Tal es el modelo crístico del que todos participamos, bien con alegría y
confianza (cielo), bien de mal grado y con resentimiento (infierno).
Resulta irónico que la ‘primacía’ de Cristo y su condición de ‘modelo arquetípico’ se difumine e
incluso se tornen superfluas cuando solo se da importancia a la última semana
de su vida.

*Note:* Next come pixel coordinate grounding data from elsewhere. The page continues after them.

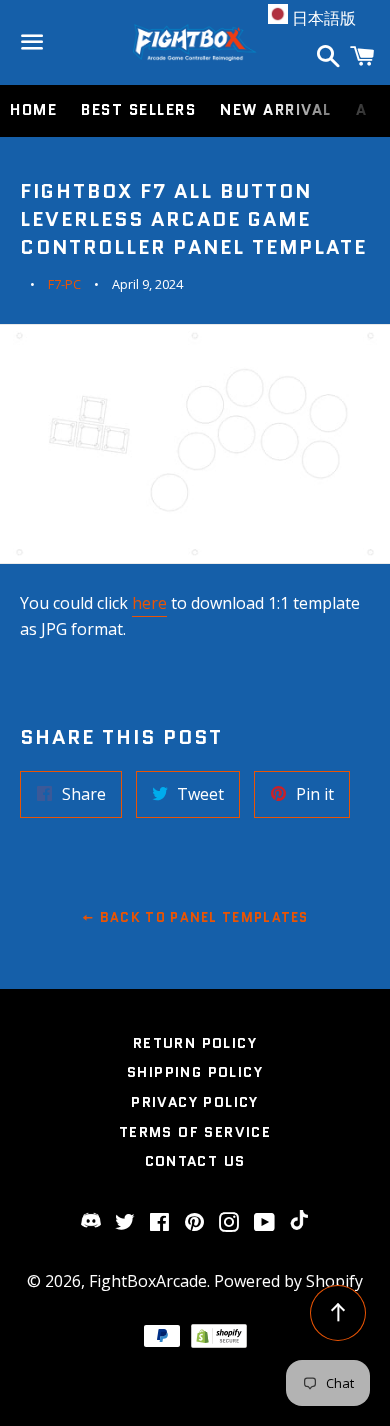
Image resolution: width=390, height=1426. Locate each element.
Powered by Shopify (288, 1281)
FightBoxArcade (148, 1281)
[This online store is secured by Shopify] (219, 1342)
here (149, 603)
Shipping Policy (195, 1072)
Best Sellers (138, 110)
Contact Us (195, 1161)
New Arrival (276, 110)
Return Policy (195, 1043)
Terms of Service (195, 1132)
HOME (33, 110)
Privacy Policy (195, 1102)
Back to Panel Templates (202, 917)
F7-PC (64, 284)
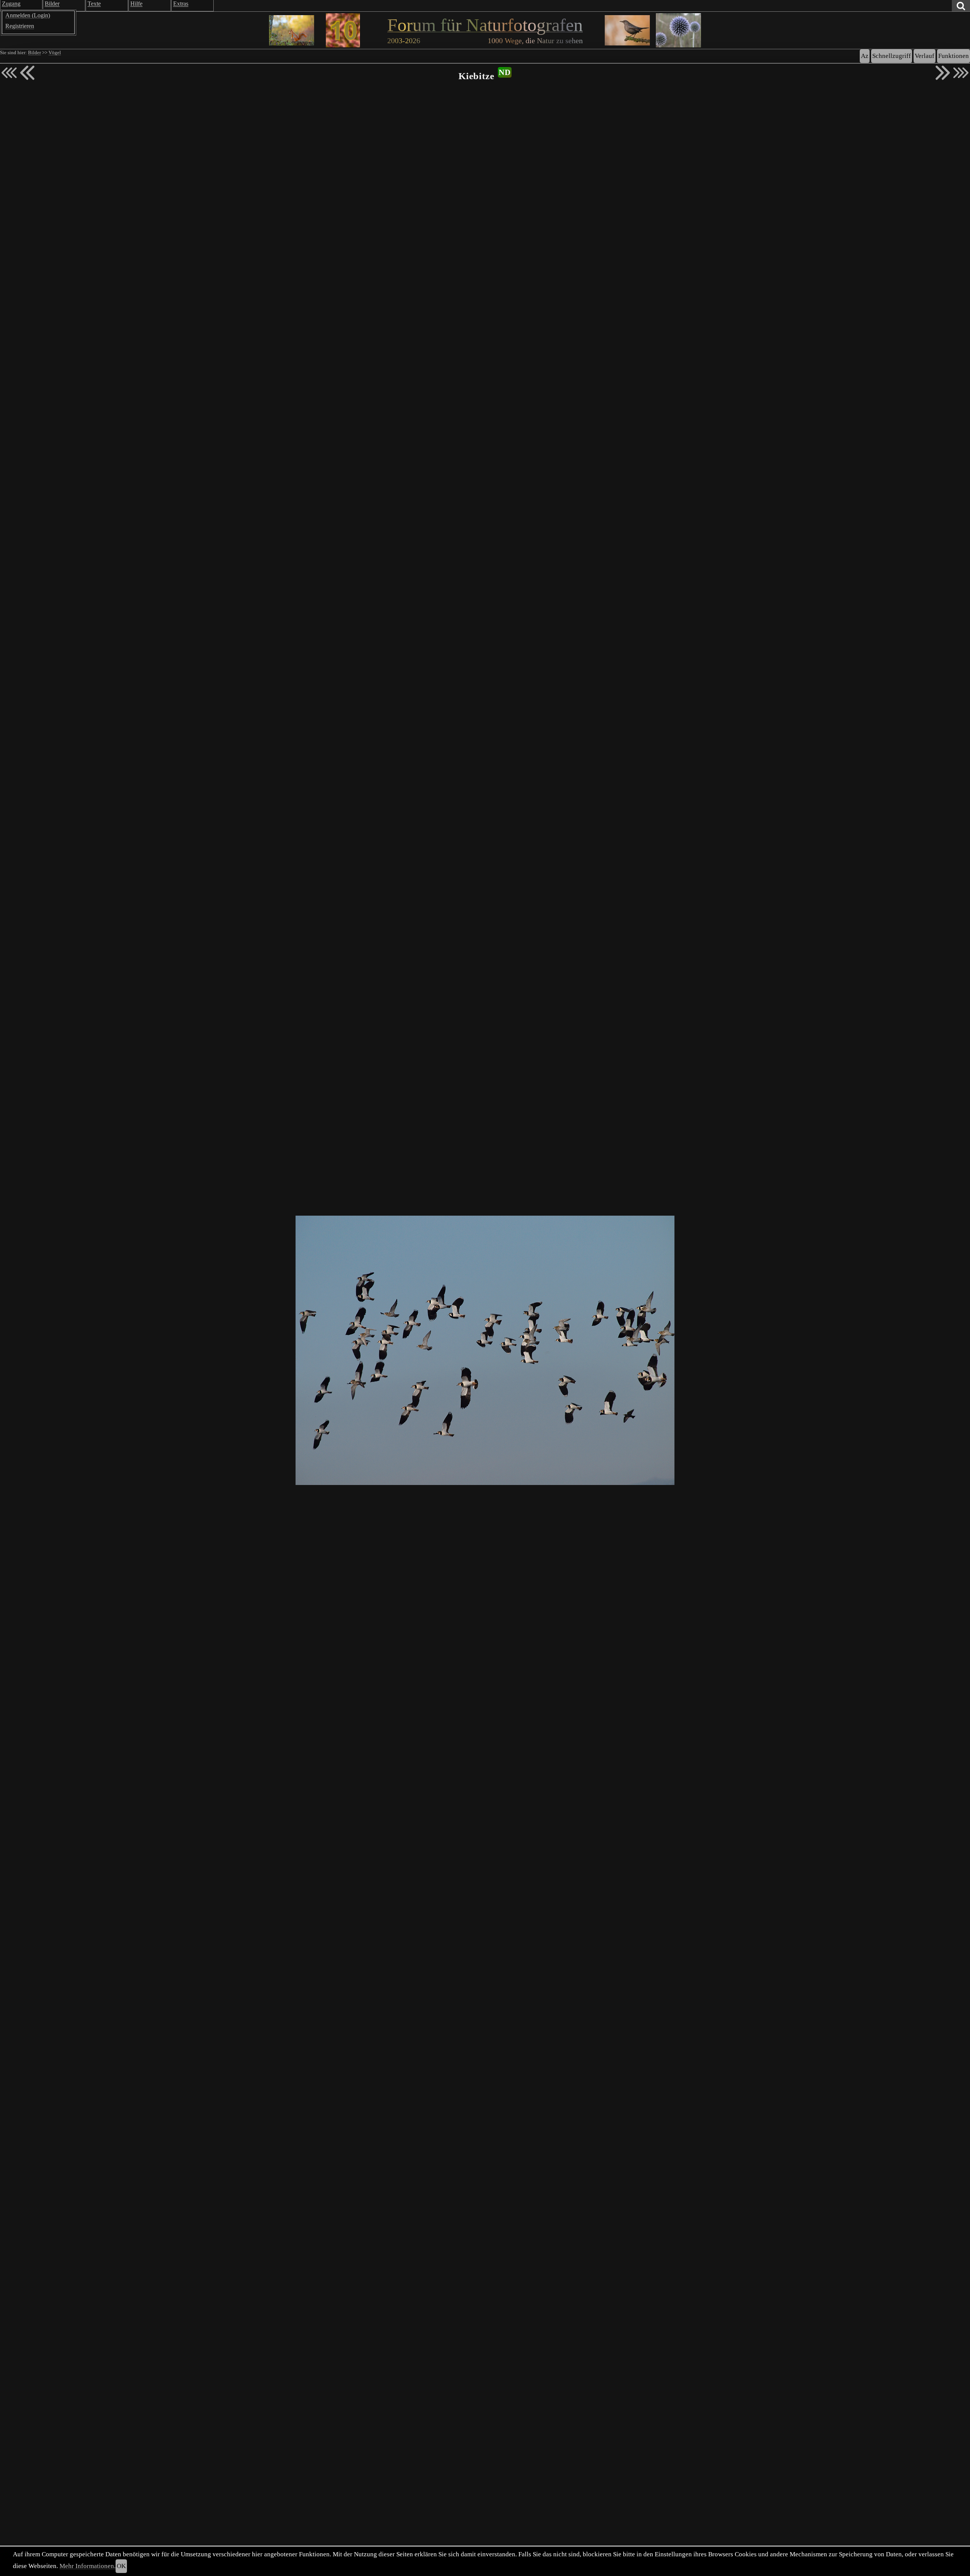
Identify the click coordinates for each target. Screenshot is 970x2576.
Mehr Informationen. (87, 2566)
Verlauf (924, 55)
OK (121, 2566)
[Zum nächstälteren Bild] (961, 73)
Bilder (34, 52)
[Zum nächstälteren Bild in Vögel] (943, 73)
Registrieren (19, 26)
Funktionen (953, 55)
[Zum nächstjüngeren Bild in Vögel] (27, 73)
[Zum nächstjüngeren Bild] (9, 73)
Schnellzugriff (891, 55)
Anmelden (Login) (27, 15)
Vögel (54, 52)
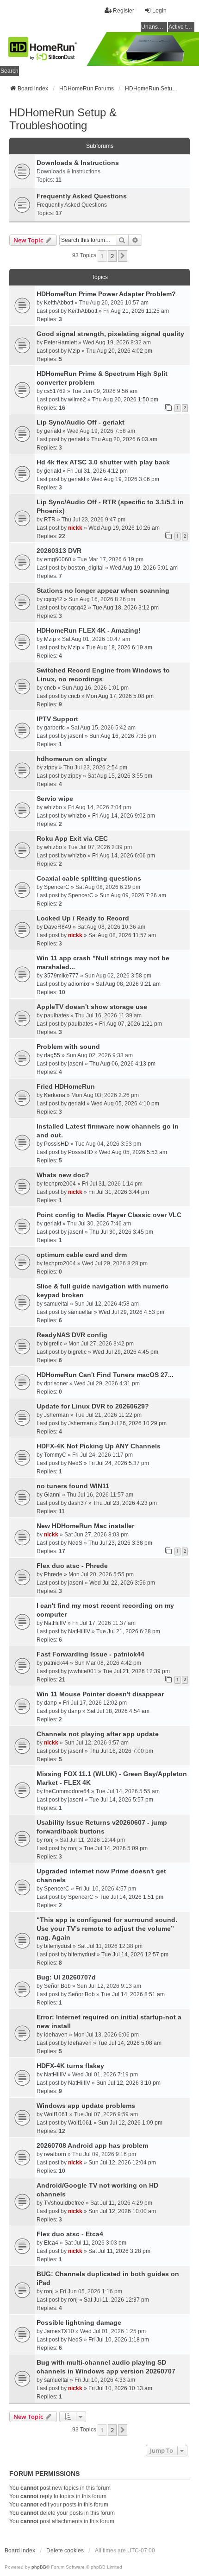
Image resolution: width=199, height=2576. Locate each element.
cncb (50, 688)
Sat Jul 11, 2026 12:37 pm (116, 2300)
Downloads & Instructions (78, 162)
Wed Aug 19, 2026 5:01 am (144, 568)
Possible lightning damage (79, 2322)
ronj (49, 1840)
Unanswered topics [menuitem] (154, 27)
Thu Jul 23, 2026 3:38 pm (120, 1543)
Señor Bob (57, 1986)
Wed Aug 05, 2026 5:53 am (133, 1152)
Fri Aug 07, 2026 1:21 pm (130, 1024)
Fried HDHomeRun (66, 1086)
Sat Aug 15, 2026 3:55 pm (119, 776)
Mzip (74, 351)
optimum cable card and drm (82, 1254)
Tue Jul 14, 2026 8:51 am (133, 1994)
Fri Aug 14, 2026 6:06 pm (123, 855)
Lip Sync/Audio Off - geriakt (80, 422)
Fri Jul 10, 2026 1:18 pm (118, 2339)
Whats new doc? (63, 1175)
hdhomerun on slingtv (72, 758)
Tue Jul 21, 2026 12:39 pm (136, 1671)
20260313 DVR (59, 550)
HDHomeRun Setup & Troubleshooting (63, 119)
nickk (75, 528)
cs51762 (55, 391)
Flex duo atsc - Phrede (72, 1565)
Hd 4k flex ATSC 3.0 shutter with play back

Esa es la impresión que pueden causar películas como, por ejemplo, ‘La pasión’ de Mel Gibson.
En vez de eso, "a través de su ‘bondad,
revelada’ para nosotros en Jesucristo, Dios nos mostró la extraordinaria
riqueza de su gracia, salvándonos por puro don... somos la obra de arte de
Dios, creados en Jesucristo para vivir la buena vida a la que nos había
destinado desde el principio" (Ef 2,7-10). ‘Aquí, Jesús no es algo que se le
ocurre a Dios a última hora, sino un pensamiento previo, el primer pensamiento,
la imagen destilada de todo lo que Dios lleva a cabo en la creación’.
El pasaje de Efesios recién citado afirma que lo que Dios está haciendo es, en
palabras del Génesis, "bueno, muy bueno".
Jesucristo es, por consiguiente, tanto el
medio como el mensaje (léase "camino, verdad y vida"). ¡Todo esto
reunido en un cuerpo humano (Jesús) y un cuerpo cósmico (Cristo) persuasivos y
convincentes! Jesús no es una necesidad; antes al contrario, es puro don, pura
gracia, pura gloria. ¿Y por qué tendría que ser un don inferior a una
necesidad? "De su plenitud (pleroma) hemos recibido todos, gracia en
respuesta a la gracia... Nadie ha visto jamás a Dios; el Hijo único, Dios, que
estaba al lado del Padre, lo ha explicado" (Jn 1,16.18).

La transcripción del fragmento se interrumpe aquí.